**Work item:**
Exact copies of all the entries are required, and no pictures should appear in them.

Records from a data collection

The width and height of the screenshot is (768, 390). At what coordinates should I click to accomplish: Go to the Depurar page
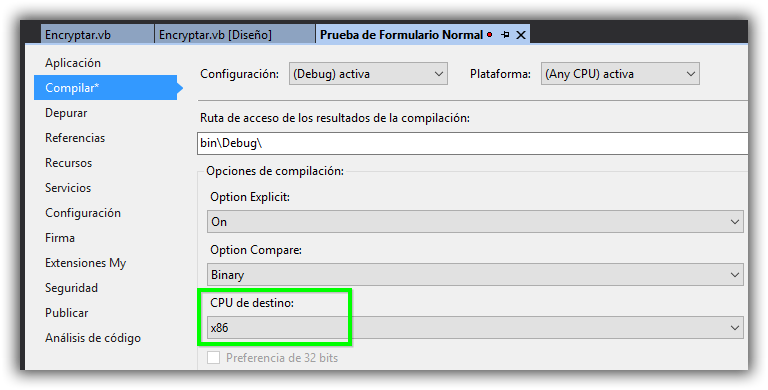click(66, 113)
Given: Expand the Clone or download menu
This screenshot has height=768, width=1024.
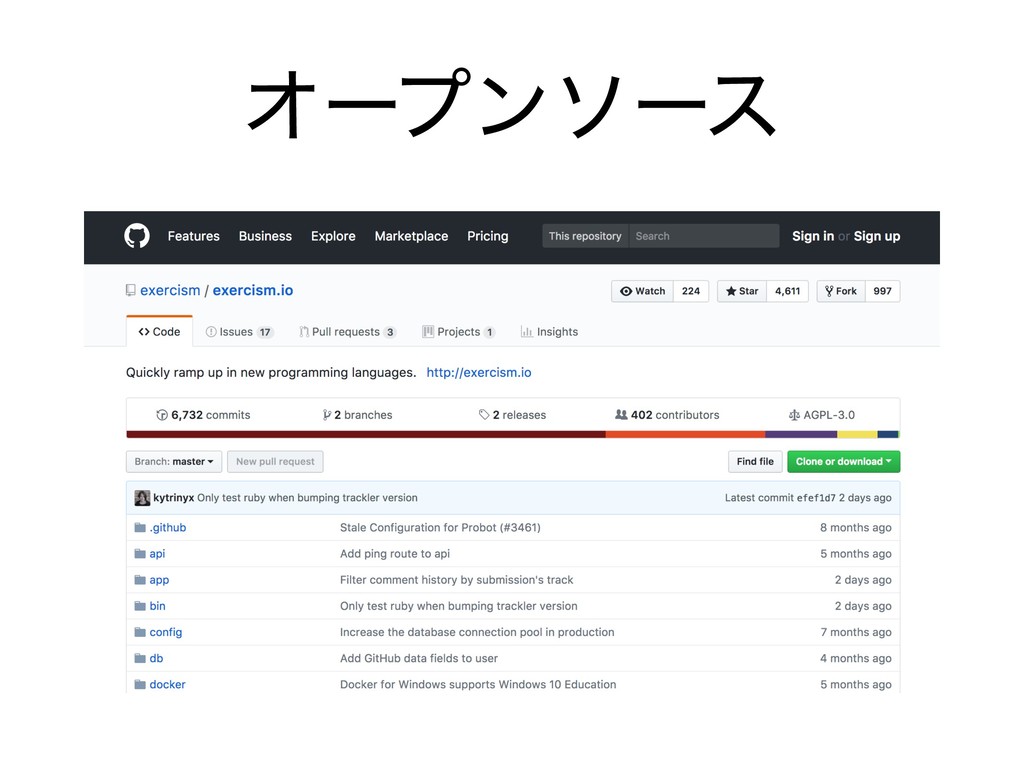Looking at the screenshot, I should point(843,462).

**Task answer:**
The width and height of the screenshot is (768, 390). At what coordinates should I click to accomplish: Go to the Depurar page
click(66, 113)
Given: Expand the Clone or download menu
This screenshot has height=768, width=1024.
Looking at the screenshot, I should point(843,462).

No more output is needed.